The Bone & Joint Journal
Vol. 97-B, Issue 4 | Pages 532 - 538
1 Apr 2015
Scott CEH Davidson E MacDonald DJ White TO Keating JF

Radiological evidence of post-traumatic osteoarthritis (PTOA) after fracture of the tibial plateau is common but end-stage arthritis which requires total knee arthroplasty is much rarer.

The aim of this study was to examine the indications for, and outcomes of, total knee arthroplasty after fracture of the tibial plateau and to compare this with an age and gender-matched cohort of TKAs carried out for primary osteoarthritis.

Between 1997 and 2011, 31 consecutive patients (23 women, eight men) with a mean age of 65 years (40 to 89) underwent TKA at a mean of 24 months (2 to 124) after a fracture of the tibial plateau. Of these, 24 had undergone ORIF and seven had been treated non-operatively. Patients were assessed pre-operatively and at 6, 12 and > 60 months using the Short Form-12, Oxford Knee Score and a patient satisfaction score.

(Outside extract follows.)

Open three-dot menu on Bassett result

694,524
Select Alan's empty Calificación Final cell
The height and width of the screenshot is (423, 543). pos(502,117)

Patients with instability or nonunion needed total knee arthroplasty earlier (14 and 13.3 months post-injury) than those with intra-articular malunion (50 months, p < 0.001). Primary cruciate-retaining implants were used in 27 (87%) patients. Complication rates were higher in the PTOA cohort and included wound complications (13% vs 1% p = 0.014) and persistent stiffness (10% vs 0%, p = 0.014). Two (6%) PTOA patients required revision total knee arthroplasty at 57 and 114 months. The mean Oxford knee score was worse pre-operatively in the cohort with primary osteoarthritis (18 vs 30, p < 0.001) but there were no significant differences in post-operative Oxford knee score or patient satisfaction (primary osteoarthritis 86%, PTOA 78%, p = 0.437).

Total knee arthroplasty undertaken after fracture of the tibial plateau has a higher rate of complications than that undertaken for primary osteoarthritis, but patient-reported outcomes and satisfaction are comparable.

Cite this article: Bone Joint J 2015;97-B:532–8.